The Paris-based media watchdog group Reporters sans Frontičres (RSF) today protested the sentence handed down by the Algiers court against Mr Dilem. "This is the first prison sentence ever handed down to a cartoonist," RSF Secretary-General Robert Ménard noted.
The sentence has been imposed as a result of Algeria's May 2001 Penal Code amendment, which was dubbed the 'Dilem amendment'. "The decision clearly demonstrates that the authorities want to intimidate journalists who display any kind of impertinence. It poses a threat to the more open tone favoured by many Algerian publications," Mr Ménard says.

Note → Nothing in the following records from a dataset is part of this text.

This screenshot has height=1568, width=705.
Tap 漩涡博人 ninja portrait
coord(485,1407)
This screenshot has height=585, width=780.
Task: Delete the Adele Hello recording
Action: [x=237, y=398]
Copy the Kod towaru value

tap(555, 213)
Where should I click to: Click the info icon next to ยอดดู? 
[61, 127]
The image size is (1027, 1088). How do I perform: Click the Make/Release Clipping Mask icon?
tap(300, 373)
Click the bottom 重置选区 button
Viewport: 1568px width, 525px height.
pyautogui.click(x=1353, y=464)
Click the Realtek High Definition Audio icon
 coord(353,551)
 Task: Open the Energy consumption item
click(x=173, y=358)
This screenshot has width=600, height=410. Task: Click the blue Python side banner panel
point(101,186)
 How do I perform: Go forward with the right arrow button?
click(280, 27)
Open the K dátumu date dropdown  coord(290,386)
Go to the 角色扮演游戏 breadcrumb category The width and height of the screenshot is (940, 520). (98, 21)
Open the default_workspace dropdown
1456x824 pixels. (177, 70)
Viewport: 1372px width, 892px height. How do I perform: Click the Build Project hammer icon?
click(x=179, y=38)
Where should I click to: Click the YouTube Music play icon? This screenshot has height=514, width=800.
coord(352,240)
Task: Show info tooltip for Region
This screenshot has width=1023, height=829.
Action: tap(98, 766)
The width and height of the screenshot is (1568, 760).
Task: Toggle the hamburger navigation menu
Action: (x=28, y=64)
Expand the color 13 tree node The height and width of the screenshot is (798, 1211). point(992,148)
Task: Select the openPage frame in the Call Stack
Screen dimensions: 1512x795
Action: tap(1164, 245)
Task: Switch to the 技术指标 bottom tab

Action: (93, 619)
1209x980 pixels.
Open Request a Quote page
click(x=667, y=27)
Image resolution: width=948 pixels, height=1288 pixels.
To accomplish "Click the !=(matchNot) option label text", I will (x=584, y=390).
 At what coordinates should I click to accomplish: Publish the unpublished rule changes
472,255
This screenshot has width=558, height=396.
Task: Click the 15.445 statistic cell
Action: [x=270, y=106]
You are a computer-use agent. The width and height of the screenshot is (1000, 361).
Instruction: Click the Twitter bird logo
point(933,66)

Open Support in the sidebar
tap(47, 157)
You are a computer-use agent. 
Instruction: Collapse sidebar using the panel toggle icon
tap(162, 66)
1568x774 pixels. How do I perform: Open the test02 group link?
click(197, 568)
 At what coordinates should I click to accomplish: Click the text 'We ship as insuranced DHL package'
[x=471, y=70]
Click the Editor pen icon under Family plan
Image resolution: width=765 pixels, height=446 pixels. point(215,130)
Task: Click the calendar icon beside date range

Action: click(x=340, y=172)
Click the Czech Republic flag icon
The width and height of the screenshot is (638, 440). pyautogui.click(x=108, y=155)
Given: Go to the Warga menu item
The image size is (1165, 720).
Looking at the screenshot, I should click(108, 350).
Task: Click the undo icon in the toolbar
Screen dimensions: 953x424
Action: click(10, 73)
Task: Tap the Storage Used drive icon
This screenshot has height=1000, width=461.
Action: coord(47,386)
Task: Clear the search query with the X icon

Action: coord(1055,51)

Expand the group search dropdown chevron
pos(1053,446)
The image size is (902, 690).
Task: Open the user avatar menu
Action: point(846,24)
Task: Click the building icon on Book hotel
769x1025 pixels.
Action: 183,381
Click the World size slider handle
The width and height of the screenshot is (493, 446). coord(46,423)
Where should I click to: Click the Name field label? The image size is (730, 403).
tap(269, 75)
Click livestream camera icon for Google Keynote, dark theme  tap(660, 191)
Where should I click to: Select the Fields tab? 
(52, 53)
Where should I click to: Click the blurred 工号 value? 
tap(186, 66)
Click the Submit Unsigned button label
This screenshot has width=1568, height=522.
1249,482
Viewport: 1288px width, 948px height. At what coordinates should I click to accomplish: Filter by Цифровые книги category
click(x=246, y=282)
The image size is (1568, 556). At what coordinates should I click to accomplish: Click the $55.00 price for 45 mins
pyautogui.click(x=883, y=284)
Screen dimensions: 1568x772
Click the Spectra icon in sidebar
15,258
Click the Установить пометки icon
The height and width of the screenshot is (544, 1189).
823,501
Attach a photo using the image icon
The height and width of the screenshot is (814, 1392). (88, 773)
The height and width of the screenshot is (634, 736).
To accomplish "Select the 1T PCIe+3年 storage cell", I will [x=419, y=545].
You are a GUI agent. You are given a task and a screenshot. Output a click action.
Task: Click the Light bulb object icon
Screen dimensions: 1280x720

This is however not the first time the 'Dilem amendment' has been used against the cartoonist. On 31 December 2002, an Algiers court sentenced Mr Dilem to a fine of 20,000 dinars for a cartoon on the assassination of President Boudiaf, which appeared on 16 January 2002. Also the newspaper was fined 10,000 dinars (approx. 120 euros).
As a result of another Defence Ministry complaint, Mr Dilem futher is awaiting prosecution for a cartoon on a fund-raising Téléthon on state television that appeared on 29 November 2001.
The 'Dilem amendment', or Penal Code Article 144b, provides for two- to 12-month prison terms and fines of up to 250,000 dinars for "attacks on the President of the Republic involving abuse, insult or defamation". The same penalties apply for offences committed against "the Parliament, either of its two chambers or the ANP [army]."
The amendments to the country's Penal Code were signed in May 2001 by President Abdel Aziz Bouteflika, who has had a bitter relationship with the media. During 2002 and 2003, Algerian officials on several occasions took advantage of these repressive new statutes, engendering self-censorship among many journalists.
While Algeria enjoys among the greatest press freedom in the Arab world, the situation is far from ideal. Journalists are often physically attacked or threatened and repressive tendencies among state officials have led to widespread self-censorship in the press.
Fear of government reprisal, ideological prejudices, and limited information keeps the media from covering sensitive topics, such as human rights, military corruption, and the military's controversial role in national politics, according to a report by the Committee to Protect Journalists (CPJ). According to some reports, many journalists work for or have close ties with intelligence officers.